O Botafogo precisa de um verdadeiro milagre para se classificar para as quartas de final da Copa Sul-Americana. A goleada de 6 a 1 para o Cienciano, gerada por uma série de fatores negativos, exige uma virada histórica. Mas o Glorioso conseguiu isso em um ano que foi campeão sul-americano. Falo da Copa Conmebol de 1993.
Uma virada sobre o Cienciano vai depender de uma série de fatores. Mas recorrer ao passado para se inspirar vale à pena. O ano era 1993, como falamos, e, nas semifinais, o Botafogo perdeu de 3 a 1 na ida para o Atlético-MG em Minas Gerais. Para ser finalista, apenas ganhando por dois gols de diferença no Estádio Caio Martins.

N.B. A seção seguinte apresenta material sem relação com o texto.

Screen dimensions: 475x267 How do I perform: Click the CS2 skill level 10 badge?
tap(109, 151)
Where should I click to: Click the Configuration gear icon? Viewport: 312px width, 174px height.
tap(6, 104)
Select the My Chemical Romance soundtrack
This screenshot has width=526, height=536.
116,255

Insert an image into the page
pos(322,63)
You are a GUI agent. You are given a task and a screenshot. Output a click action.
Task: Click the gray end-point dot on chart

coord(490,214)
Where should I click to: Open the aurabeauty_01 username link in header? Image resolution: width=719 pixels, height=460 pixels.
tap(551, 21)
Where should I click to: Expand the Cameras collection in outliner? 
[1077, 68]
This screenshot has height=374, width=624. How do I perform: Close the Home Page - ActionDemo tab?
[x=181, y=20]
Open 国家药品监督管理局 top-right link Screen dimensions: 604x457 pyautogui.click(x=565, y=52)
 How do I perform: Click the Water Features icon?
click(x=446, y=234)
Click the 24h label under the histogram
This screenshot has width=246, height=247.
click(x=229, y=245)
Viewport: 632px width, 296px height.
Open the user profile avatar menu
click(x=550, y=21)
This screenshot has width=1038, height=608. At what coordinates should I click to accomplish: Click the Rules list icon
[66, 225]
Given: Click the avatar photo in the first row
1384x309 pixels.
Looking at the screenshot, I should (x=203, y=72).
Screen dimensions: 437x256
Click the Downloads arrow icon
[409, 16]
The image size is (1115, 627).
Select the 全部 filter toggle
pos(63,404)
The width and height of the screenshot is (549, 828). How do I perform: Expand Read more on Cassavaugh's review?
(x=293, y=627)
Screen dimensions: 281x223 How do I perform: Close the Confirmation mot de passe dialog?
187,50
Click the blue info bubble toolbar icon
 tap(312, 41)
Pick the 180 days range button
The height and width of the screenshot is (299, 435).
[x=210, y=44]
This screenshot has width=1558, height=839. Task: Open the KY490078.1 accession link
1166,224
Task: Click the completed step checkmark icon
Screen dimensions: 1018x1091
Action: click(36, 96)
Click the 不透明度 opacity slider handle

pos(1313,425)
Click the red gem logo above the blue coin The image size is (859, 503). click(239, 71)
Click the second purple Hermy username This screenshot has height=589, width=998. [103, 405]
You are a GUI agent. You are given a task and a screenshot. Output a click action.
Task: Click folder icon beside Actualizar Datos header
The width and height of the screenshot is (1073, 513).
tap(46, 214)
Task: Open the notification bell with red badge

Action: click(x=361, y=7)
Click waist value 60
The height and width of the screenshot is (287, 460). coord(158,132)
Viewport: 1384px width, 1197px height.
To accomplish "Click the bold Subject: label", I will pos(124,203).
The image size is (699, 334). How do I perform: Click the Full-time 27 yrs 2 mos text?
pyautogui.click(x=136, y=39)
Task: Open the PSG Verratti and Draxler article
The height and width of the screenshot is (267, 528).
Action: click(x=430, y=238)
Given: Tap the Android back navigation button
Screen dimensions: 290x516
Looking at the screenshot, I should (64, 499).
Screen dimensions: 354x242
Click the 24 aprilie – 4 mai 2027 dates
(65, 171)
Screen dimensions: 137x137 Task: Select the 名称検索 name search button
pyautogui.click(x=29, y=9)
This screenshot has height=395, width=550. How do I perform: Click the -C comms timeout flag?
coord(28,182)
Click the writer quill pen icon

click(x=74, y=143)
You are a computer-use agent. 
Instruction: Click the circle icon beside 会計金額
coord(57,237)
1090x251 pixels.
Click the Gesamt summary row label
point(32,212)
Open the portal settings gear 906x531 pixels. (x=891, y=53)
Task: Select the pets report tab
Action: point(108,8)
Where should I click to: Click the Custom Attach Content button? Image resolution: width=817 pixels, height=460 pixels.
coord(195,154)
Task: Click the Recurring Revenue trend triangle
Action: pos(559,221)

Botafogo passou pelo Atlético-MG

Sei que diferença de três gols é metade do que o Botafogo precisa agora. Mas também sei que Cienciano não é Atlético-MG. Além disso aquele time entrou em campo com titulares sem muita expressão. Era um time tecnicamente até mesmo fraco, apesar de muito guerreiro. A equipe de hoje, mesmo com carências, tem mais qualidade técnica. Precisa transformar isso em garra e bom futebol.
Em 1993 na semana antes do jogo a imprensa tratava a situação como definida. O Botafogo, nas últimas colocações do Campeonato Brasileiro, não passava confiança. Mas o que se viu em campo foi outra história.
Viarada histórica do Botafogo tinha Torres de técnico

O Botafogo venceu o Atlético-MG por 3 a 0 no jogo da volta. Sinval, Rogério Pinheiro e Eliel anotaram os gols do jogo. O Glorioso formou com William Bacana, Perivaldo, André, Rogério Pinheiro e Clei; Nélson, Suélio e Eliel; Aléssio (Marcos Paulo), Sinval e Marcelo Costa (Fabiano). O técnico era Carlos Alberto Torres.
MAIS! O constrangedor silêncio que atormentou o Botafogo
Na final o Botafogo se sagrou campeão nos pênaltis como todos sabem. Empatou por 1 a 1 com o Peñarol em Montevidéu e depois os times ficaram no 2 a 2 no Maracanã. Nas penalidades brilhou William Bacana. Quem sabe o atual time não se inspira nesta tropa.